## TEXT SECTION
The Torah specifies that this is how the transfer had to be done. The first outer garment of Aharon had to be placed on Elazar first. The Siftei Kohen notes that the additional alephs in this verse indicate the miraculous nature of the process. In verse 28, it states, “Vayafshet Moshe et Aharon et b’gadav vayalbesh otam et Elazar b’no vayamat Aharon sham berosh hahar” (And Moshe undressed Aharon of his garments and dressed Elazar his son with them, and Aharon died there on top of the mountain).

The Siftei Kohen notes that the additional words in the verse contain six alephs: “Vayfshet Moshe et” (aleph number one), “Aharon” (aleph number two), “et” (aleph number three), Begadav v’yalbesh “otam” (aleph number four), “et” (aleph number five) “Elazar” (aleph number six). These six alephs correspond to the six garments that were miraculously put on in reverse order. The tzitz and the hat of the Kohen Gadol, which could be put on last without issue, are excluded. In total, the Kohen Gadol had eight garments, and six of them were involved in the miracle.

The Siftei Kohen explains that the six garments involved in the miracle are hinted at by these six alephs. The letter aleph, when reversed, spells “pele,” which means wonder or miracle. Rebbe Nachman and Kabbalistic teachings describe “pele ” as also referring to the level of the Keter. To experience the light of the Keter, it must be in a “matei ve’lo matei” manner—reaching and not reaching, forward and backward momentum.

In the context of Aharon and Elazar, Aharon was taking off his vestments while they were simultaneously being placed on Elazar. This represents the forward and backward movement. Aharon, preparing to leave this world, could not be buried with the sacred vestments, which were reserved for the service in the Beit HaMikdash and the Mishkan. Therefore, as Aharon removed his garments, he was moving forward towards merging with the Infinite Light. For Elazar, putting on the vestments in reverse order was a “lo matei”—a backward movement that defies logic. The Midrash describes this as “nisei nisim” (outstanding miracles).

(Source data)

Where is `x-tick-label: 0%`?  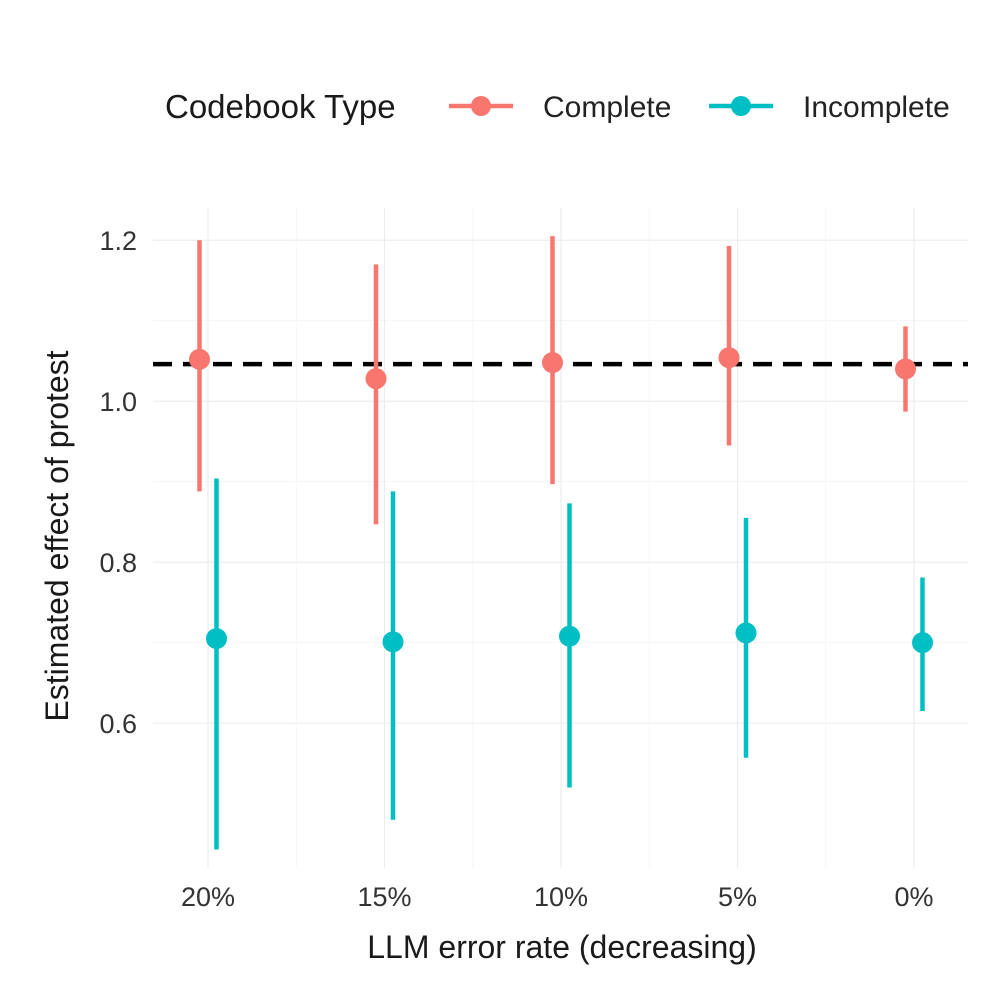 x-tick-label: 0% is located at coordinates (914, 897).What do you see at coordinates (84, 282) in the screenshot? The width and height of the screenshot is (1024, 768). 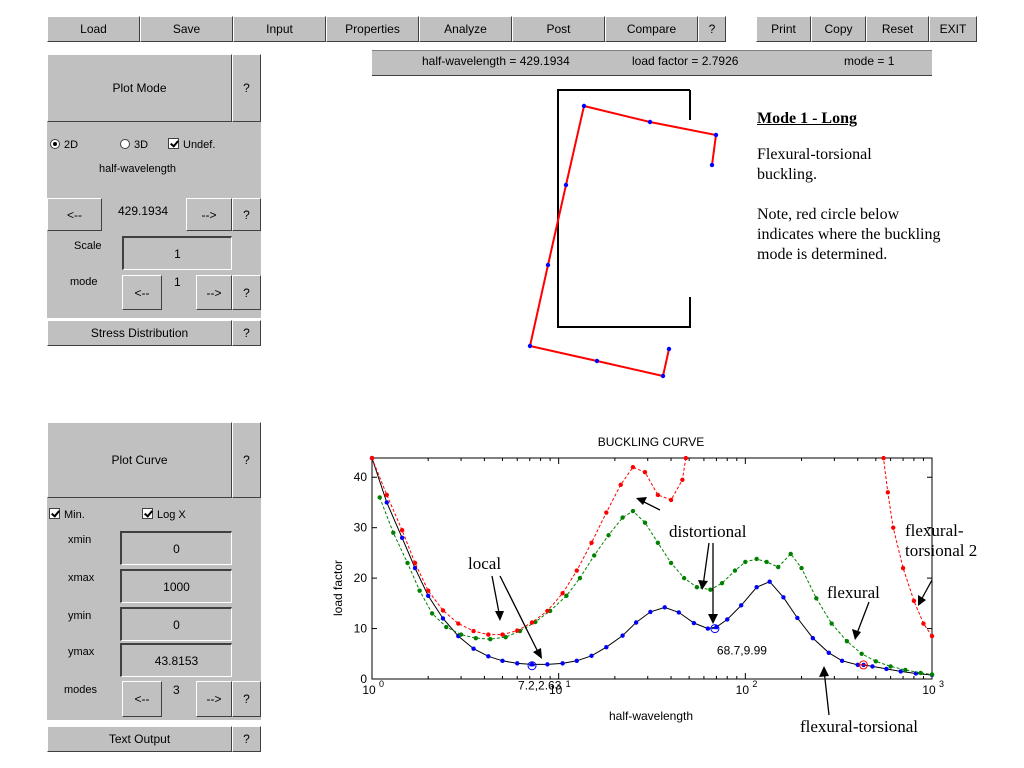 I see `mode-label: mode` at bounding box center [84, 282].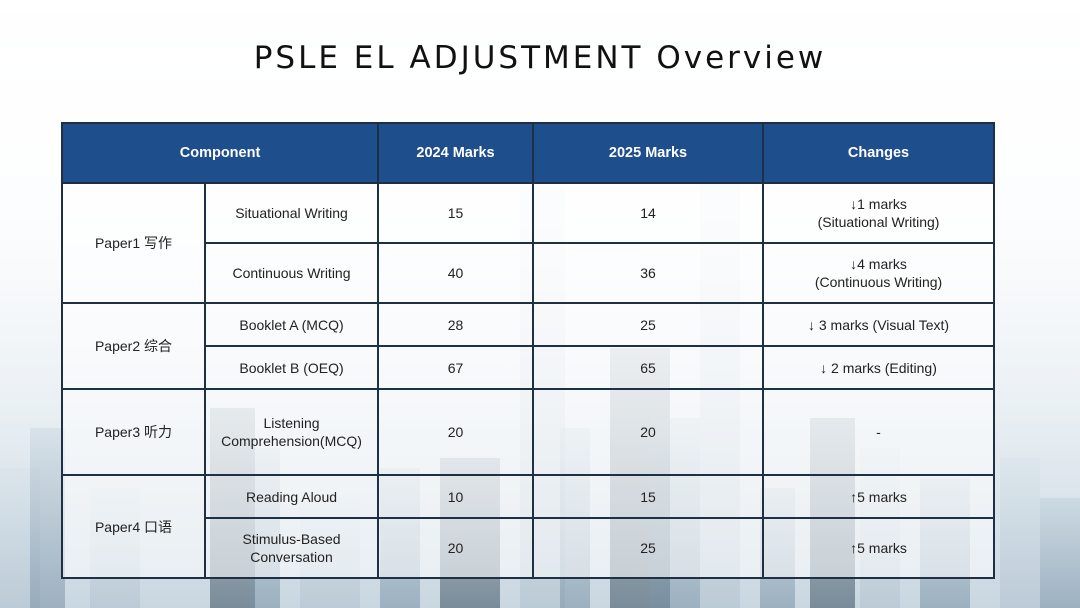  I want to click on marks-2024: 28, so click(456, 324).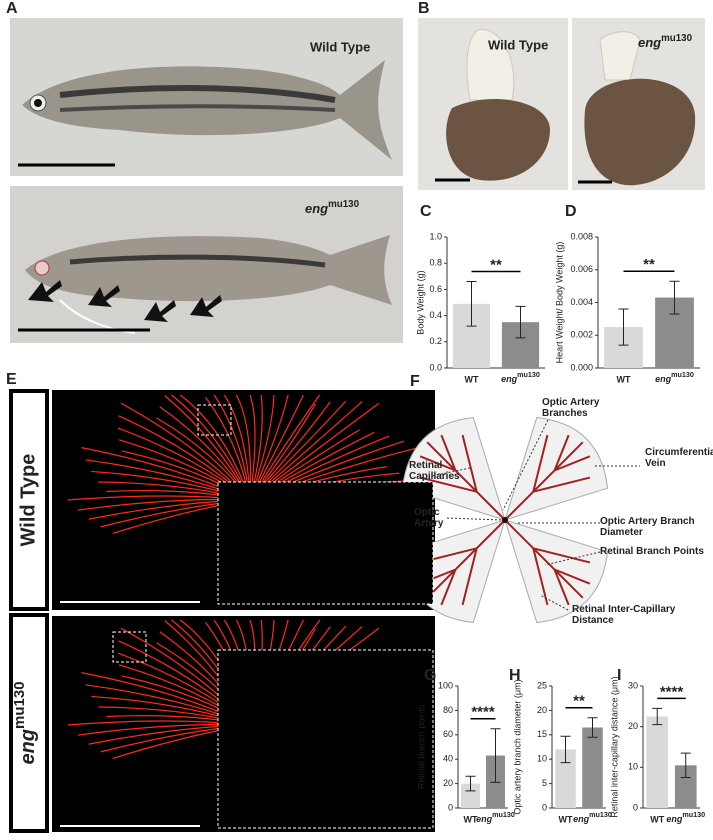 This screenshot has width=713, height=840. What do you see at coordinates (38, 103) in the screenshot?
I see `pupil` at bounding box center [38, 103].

--

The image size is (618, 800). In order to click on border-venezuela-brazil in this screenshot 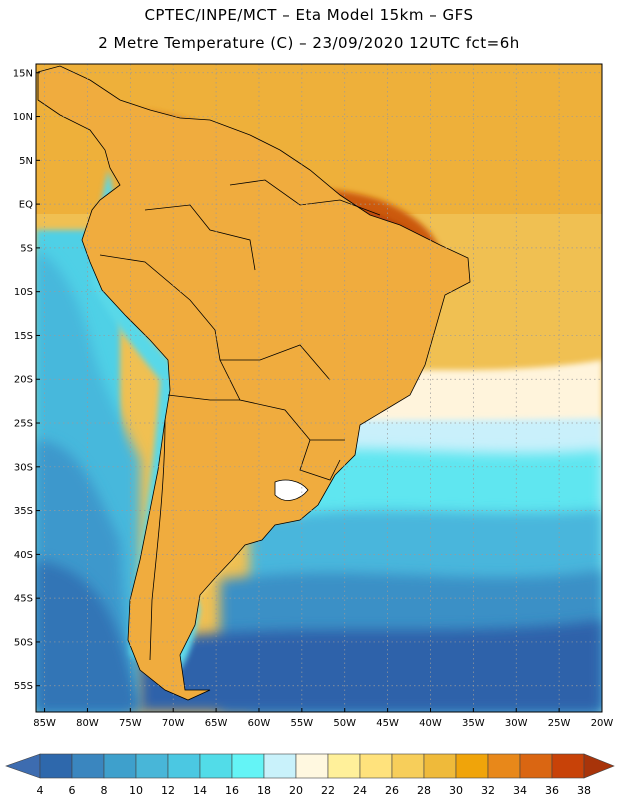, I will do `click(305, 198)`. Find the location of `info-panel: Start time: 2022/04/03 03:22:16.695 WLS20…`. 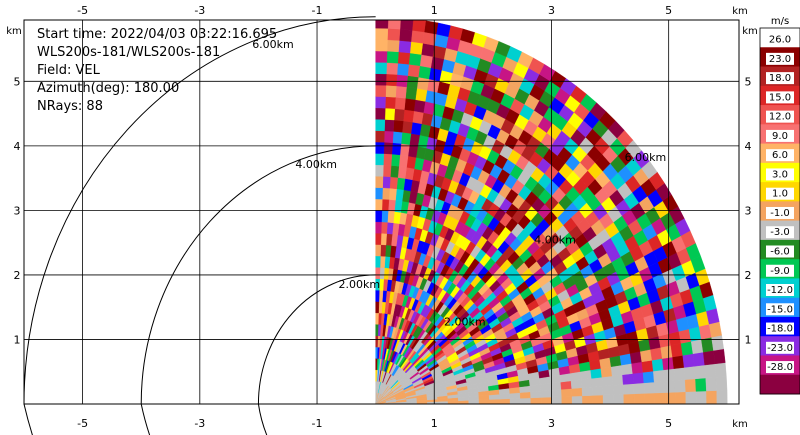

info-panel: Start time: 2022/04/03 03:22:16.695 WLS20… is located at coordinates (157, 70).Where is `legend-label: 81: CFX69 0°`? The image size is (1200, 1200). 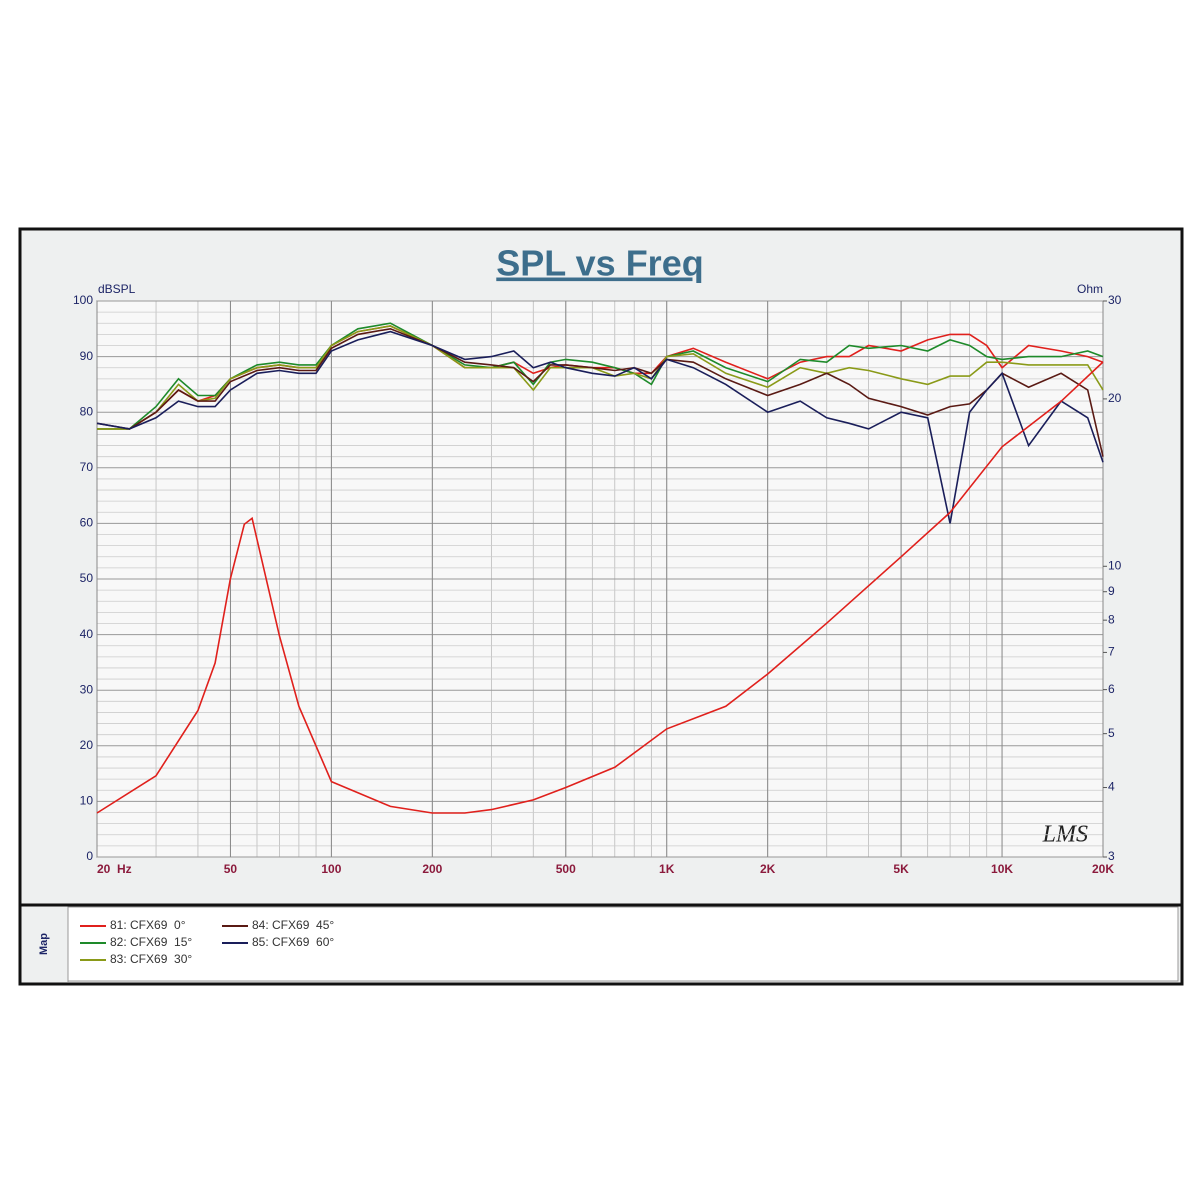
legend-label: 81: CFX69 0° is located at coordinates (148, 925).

...

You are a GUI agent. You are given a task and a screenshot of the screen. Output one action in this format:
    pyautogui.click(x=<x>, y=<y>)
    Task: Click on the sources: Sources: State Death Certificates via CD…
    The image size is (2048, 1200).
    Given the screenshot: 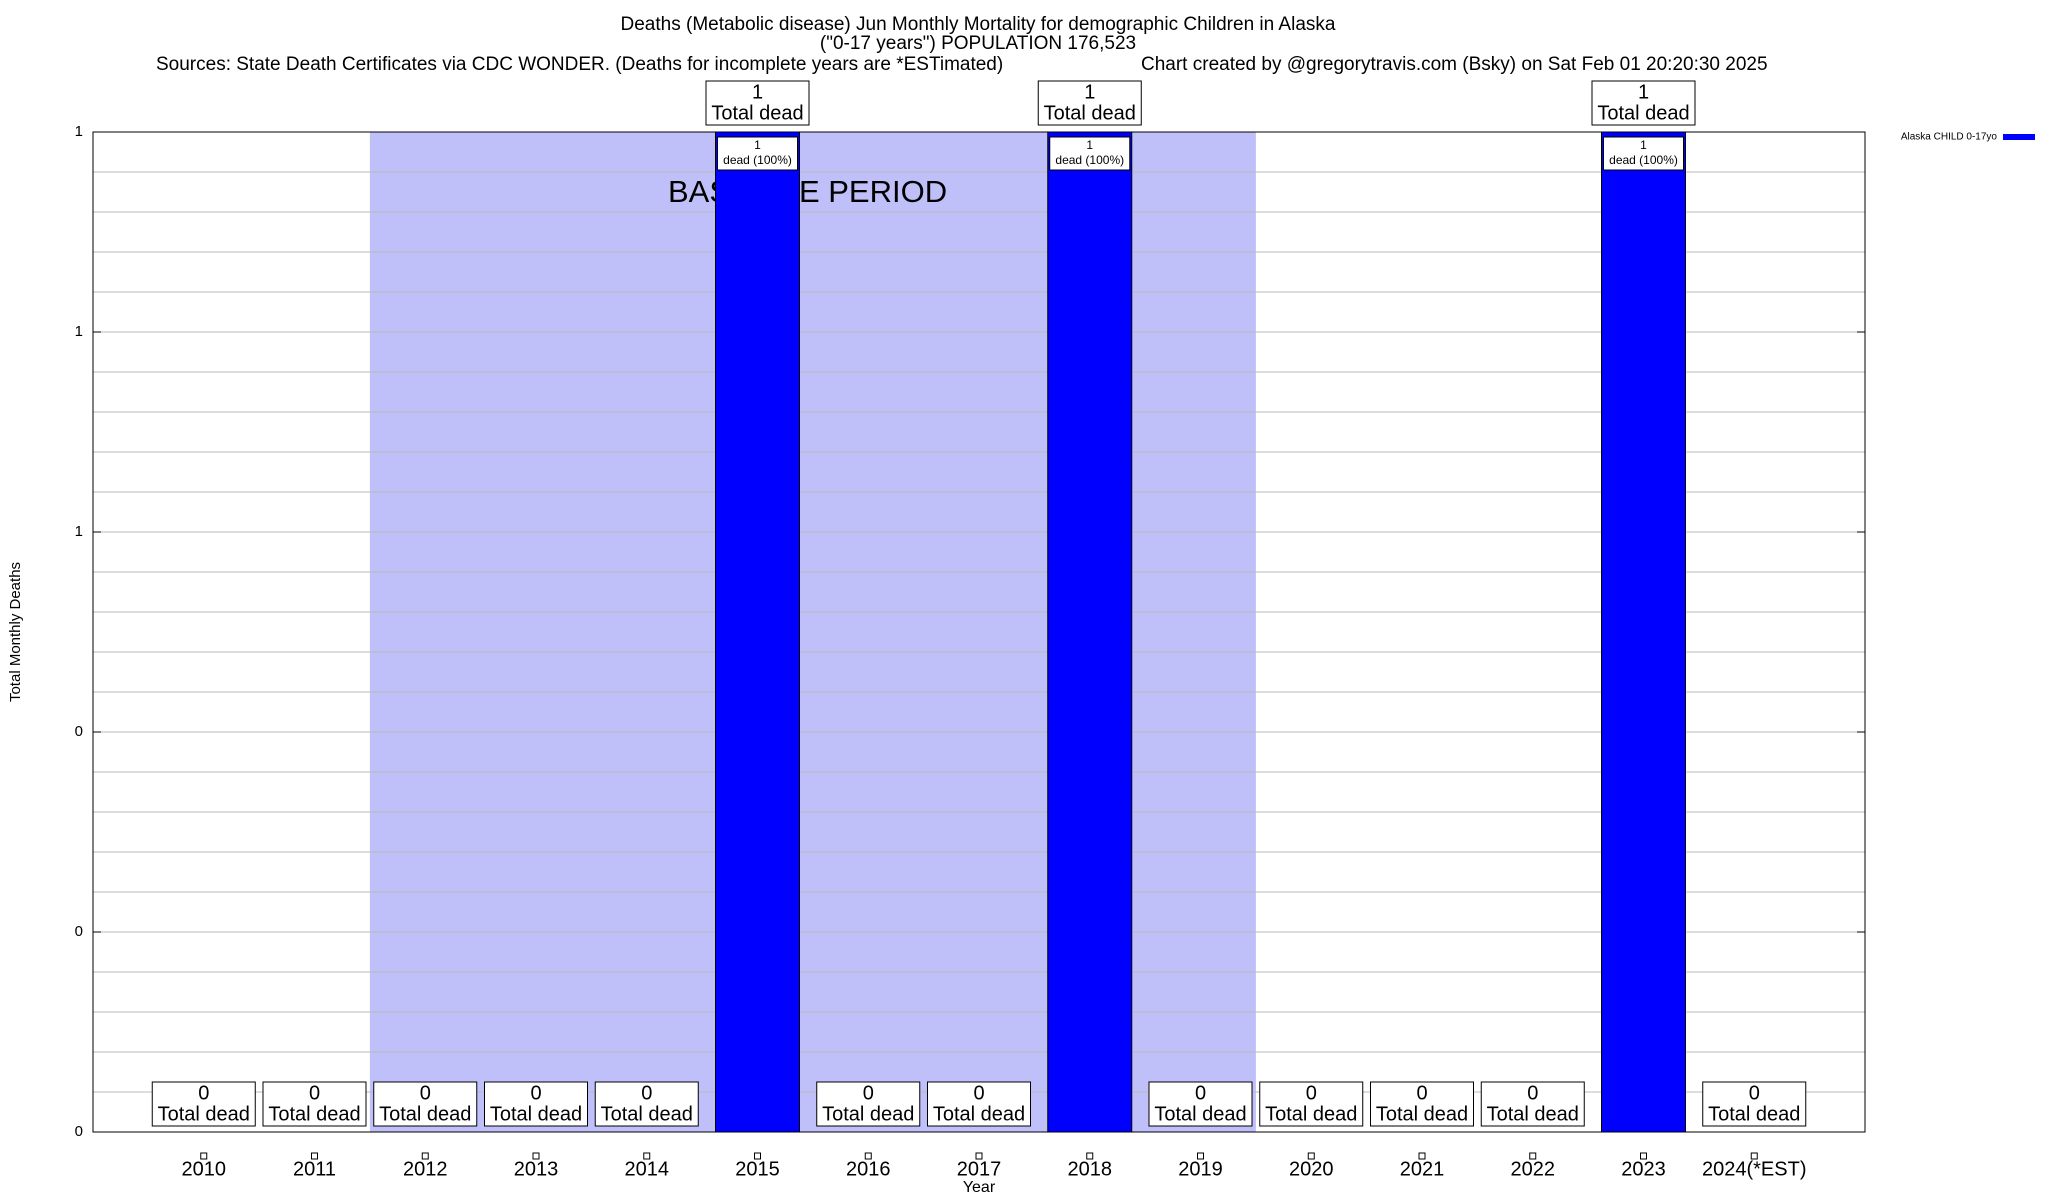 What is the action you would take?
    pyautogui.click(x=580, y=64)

## REQUEST A
Rewrite the paragraph of the commentary on Aharon's garments that begins "The Siftei Kohen notes that the additional words" as a short list, keeping its main facts.
## REQUEST B
Print everything in the commentary on Aharon's garments from "The Siftei Kohen explains" down to "and backward momentum.", without changing a word.

## ANSWER AREA A
- The added words in the verse hold six alephs: "Vayfshet Moshe et," "Aharon," "et," "otam," "et," and "Elazar."
- These six alephs correspond to the six garments that were miraculously put on in reverse order.
- The tzitz and the hat of the Kohen Gadol are excluded, since they could be put on last without issue.
- The Kohen Gadol had eight garments in total, and six of them were involved in the miracle.

## ANSWER AREA B
The Siftei Kohen explains that the six garments involved in the miracle are hinted at by these six alephs. The letter aleph, when reversed, spells “pele,” which means wonder or miracle. Rebbe Nachman and Kabbalistic teachings describe “pele ” as also referring to the level of the Keter. To experience the light of the Keter, it must be in a “matei ve’lo matei” manner—reaching and not reaching, forward and backward momentum.